▸ Your instructions
Where a line of the data holds the word "text", copy that line.

▸ Data supplied
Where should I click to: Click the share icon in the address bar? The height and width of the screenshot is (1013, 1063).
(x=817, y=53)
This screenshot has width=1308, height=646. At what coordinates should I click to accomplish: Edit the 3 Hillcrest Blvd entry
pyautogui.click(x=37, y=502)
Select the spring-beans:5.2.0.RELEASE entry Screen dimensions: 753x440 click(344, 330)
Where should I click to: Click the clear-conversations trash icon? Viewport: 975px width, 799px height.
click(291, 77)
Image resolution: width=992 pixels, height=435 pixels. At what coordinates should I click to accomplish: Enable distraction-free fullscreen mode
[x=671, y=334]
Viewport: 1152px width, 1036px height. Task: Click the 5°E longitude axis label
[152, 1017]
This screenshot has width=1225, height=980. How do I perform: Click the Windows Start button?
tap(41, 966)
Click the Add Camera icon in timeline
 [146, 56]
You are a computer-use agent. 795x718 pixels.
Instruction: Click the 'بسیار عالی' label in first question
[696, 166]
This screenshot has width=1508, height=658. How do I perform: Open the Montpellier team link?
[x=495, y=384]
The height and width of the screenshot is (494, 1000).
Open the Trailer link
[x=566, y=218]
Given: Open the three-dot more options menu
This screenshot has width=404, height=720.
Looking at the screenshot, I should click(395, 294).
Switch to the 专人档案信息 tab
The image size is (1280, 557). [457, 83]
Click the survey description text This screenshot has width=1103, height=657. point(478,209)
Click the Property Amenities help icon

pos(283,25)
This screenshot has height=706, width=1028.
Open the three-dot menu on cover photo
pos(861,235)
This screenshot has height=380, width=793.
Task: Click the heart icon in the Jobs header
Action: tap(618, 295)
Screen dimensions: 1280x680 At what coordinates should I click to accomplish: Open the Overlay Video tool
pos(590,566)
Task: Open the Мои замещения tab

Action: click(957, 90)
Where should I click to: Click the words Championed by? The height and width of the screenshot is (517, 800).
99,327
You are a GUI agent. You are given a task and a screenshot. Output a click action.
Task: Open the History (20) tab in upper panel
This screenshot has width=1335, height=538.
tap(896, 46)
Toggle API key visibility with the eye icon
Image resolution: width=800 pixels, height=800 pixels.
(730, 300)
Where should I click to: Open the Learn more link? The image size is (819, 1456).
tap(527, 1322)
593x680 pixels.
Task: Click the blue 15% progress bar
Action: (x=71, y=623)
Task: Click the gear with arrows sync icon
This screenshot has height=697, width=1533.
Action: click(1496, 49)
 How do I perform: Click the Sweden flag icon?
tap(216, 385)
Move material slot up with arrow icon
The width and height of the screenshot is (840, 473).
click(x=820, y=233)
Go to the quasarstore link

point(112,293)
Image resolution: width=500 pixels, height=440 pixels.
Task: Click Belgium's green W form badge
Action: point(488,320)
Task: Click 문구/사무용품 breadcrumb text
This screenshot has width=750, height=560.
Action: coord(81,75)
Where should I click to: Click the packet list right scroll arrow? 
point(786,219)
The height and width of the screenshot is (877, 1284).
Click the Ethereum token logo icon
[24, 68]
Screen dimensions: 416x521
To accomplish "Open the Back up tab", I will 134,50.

▸ Exercise solution
Click the survey description text This screenshot has width=1103, height=657. point(478,209)
Task: Click 문구/사무용품 breadcrumb text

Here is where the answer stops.